De HWTK ging weer tevreden zijn eigen gang. Toen de derde weer zijn vingers in zijn mond stak en weer wilde gaan fluiten, heb ik dat maar voorkomen. De HWTK was al 12 uur op de been en had zijn rust wel nodig. Achteraf was het toch wel een leuke ervaring om het saaie manoeuvreren iets leuker te maken.


Fluitende pakkingbussen - 2     L.M. de Leeuw


Met belangstelling het verhaal van oud-collega Roskam gelezen. Natuurlijk was de HWTK bang, want zelf heb ik op de Ridderkerk meegemaakt, dat een van de stangen bijna gloeiend was. De instructie was, om de motor niet te stoppen, maar heel langzaam te laten draaien want anders trok de stang krom en kreeg je de zuigers er nooit meer uit. Wij koelden de stang met de brandslang, wat natuurlijk wel een bende gaf. Trouwens de brandslang lag altijd stand-by in de top, want als we weer de haven uitvoeren lekte het teveel aan zuigersmeerolie uit de slechte verbindingen van de afgassenleiding, die dan prompt in brand vloog.

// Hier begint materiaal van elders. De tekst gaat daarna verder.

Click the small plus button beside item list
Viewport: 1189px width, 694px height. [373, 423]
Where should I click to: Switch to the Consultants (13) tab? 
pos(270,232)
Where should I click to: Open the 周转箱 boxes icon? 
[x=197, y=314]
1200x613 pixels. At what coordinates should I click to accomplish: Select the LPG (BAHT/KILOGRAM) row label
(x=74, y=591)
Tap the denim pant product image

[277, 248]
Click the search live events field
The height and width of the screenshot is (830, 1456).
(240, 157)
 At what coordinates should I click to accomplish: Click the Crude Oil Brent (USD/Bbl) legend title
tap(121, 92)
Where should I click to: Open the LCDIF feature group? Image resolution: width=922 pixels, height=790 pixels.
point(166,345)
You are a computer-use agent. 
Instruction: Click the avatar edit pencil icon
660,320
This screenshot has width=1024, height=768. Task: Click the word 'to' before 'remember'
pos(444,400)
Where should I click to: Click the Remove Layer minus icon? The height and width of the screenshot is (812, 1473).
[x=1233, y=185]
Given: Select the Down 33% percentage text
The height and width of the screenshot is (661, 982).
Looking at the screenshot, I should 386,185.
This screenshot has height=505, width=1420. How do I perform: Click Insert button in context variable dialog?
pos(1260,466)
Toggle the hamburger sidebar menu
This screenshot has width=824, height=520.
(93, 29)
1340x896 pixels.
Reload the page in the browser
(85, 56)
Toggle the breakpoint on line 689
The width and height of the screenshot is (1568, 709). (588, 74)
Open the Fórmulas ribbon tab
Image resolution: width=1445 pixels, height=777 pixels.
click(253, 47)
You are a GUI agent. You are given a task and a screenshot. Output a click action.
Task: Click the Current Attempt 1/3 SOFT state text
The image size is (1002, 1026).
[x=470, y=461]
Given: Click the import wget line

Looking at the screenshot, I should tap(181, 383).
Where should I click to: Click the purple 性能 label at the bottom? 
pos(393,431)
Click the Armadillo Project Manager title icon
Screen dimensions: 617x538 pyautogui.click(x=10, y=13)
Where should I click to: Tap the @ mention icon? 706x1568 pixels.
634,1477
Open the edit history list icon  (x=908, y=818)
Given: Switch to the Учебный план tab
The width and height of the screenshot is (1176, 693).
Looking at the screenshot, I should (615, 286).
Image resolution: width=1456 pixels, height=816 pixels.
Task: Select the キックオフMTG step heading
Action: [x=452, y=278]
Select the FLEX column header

Ook kon je precies zien welke zuiger in top stond, want de lange trekbouten hadden hun veerkracht verloren, zodat alle 6 cilinderkoppen zachtjes golfden.
Het schip was in de oorlog in de Perzische golf tot zinken gebracht en had jaren in het zeewater gelegen, zodat alle elektrische bedrading met zout doortrokken was. Zoals bij een fiets was het een éénleiding gelijkstroomsysteem. De leidingen maakten soms onderling sluiting. Als je de waterpomp aanzette, ging de oliepomp lopen. Zelfs hadden we nog een gloeikop hulpmotor voor een dynamo. Eigenlijk kan je zeggen dat alles wat kapot kon gaan ook kapot is gegaan.
De klap op de vuurpijl kwam toen in de Indische Oceaan op weg naar Nederland tijdens de 12-4 - wacht de schroef er afviel. Omdat de as gelukkig buiten het schip afbrak bleef ons een ramp bespaard. Het gaf een dreun en de motoren sloegen even op hol. Een gelukkige tijd brak nu aan: vissen op tonijn.
Na verloop van tijd werden we opgehaald door een Engelse vrachtboot, die ons naar Aden zou slepen. In Aden aangekomen werden we overgenomen door een Deens bergingsvaartuig, dat bemand werd door hele sterke veel bier drinkende jongens. Ze lieten een stroom van lege blikjes in het Suezkanaal achter. Bij Malta werden we opgepikt door de sleepboot de Gele Zee. Een voor die tijd grote zeesleper, dieselelektrisch aangedreven, die de opdracht had ons naar huis te slepen. Het was ondertussen zo begin december 1960 geworden.